Find the line holding "You are a computer-use" in the entries below. Give it again exactly, along with every line after it up to and including the line holding "Instruction: Tap the post line 制裁，一轮比一轮狠毒".

_Provided data_.

********************

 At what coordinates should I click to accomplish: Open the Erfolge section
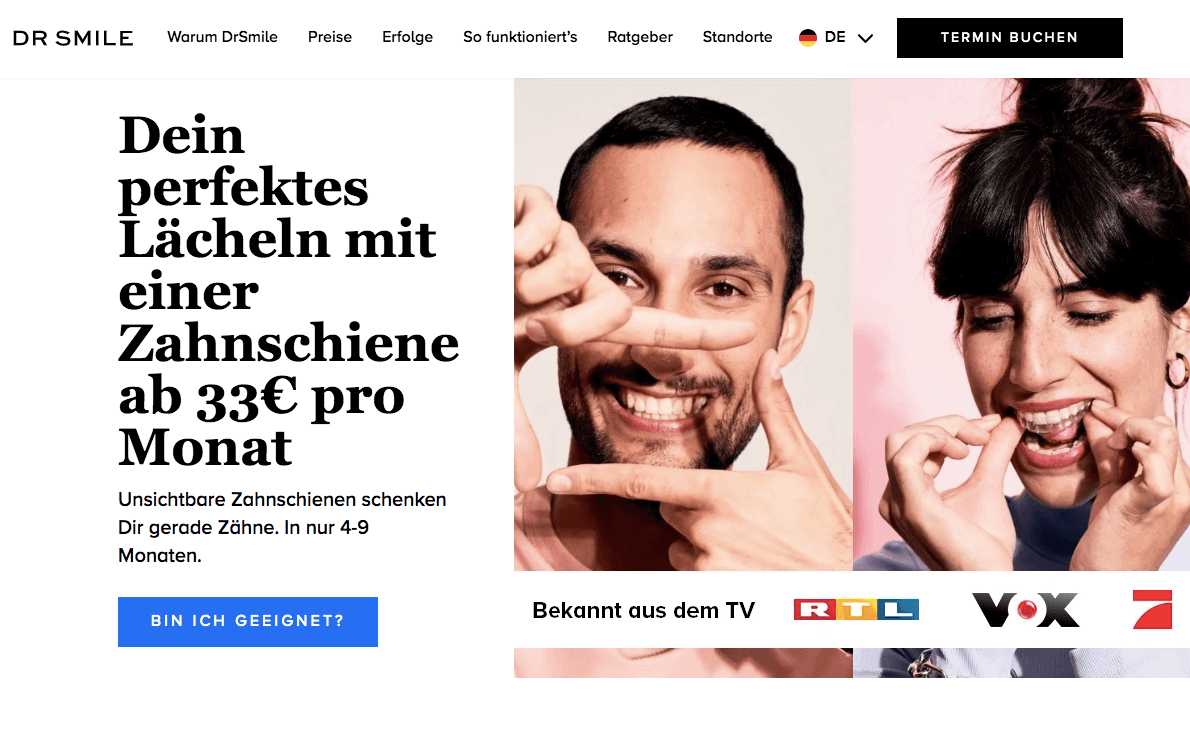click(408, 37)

********************

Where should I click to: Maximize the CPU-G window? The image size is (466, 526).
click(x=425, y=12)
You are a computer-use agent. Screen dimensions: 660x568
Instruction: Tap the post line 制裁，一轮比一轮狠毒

********************

_Final answer_.
You are a computer-use agent. Screen dimensions: 660x568
Instruction: Tap the post line 制裁，一轮比一轮狠毒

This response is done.